**ÉNONCÉ ÉCRIT:**
Dans le texte sur l'architecture et la littérature, relevez tous les mots placés entre guillemets simples.

La maison Rochambeau, dans laquelle se situe le Département d’Études Françaises, reflète certaines des dynamiques entre l’architecture et la littérature que nous voulions explorer pendant notre colloque 2008, « Architectures », dont ce numéro est une extension.   Grâce à une propriétaire qui a refait l’intérieure de la maison avec des matériaux importés de France, on a l’impression, en pénétrant dans le foyer, d’entrer dans un véritable château français.  En effet, franchissant le seuil de la maison,  il semble que nous entrions dans un espace liminal.  Nous avons non seulement traversé l’énorme distance entre l’Europe et l’Amérique mais aussi remonté le fleuve du temps.  Le pouvoir quasi-magique des pierres, du bois et du verre, à nous transporter ainsi semble révéler plus sur nous-mêmes que sur les objets qui nous entourent.

À partir de notre observation du pouvoir de l’architecture sur notre perception, nous avons tourné notre regard vers la littérature et nous avons vu à quel point  le discours littéraire est imprégné des métaphores architecturales.   Nous ‘construisons’ un argument, un poème, une histoire.  Nous ‘édifions’ nos histoires et notre poésie avec des ‘ornements’ rhétoriques.  L’architecture et la littérature se parlent.  Comme l’a brillamment exposé notre conférencier d’honneur, Edwin Duval, lors de notre colloque, les écrivains de la littérature renaissante française, comme Du Bellay et Ronsard, se sont servis des métaphores architecturales de l’Antiquité afin d’enrichir leur projet nationaliste littéraire, dont l’Ode 3 :30 d’Horace est un exemple capital :

Exegi monumentum aere perennius
Regalique situ pyramidum altius,
Quod non imber edax, non Aquilo impotens
Possit diruere aut innumerabilis
Annorum series et fuga temporum.

**DONNÉES FOURNIES:**
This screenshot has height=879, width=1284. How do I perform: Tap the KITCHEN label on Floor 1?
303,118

**CORRIGÉ:**
construisons, édifions, ornements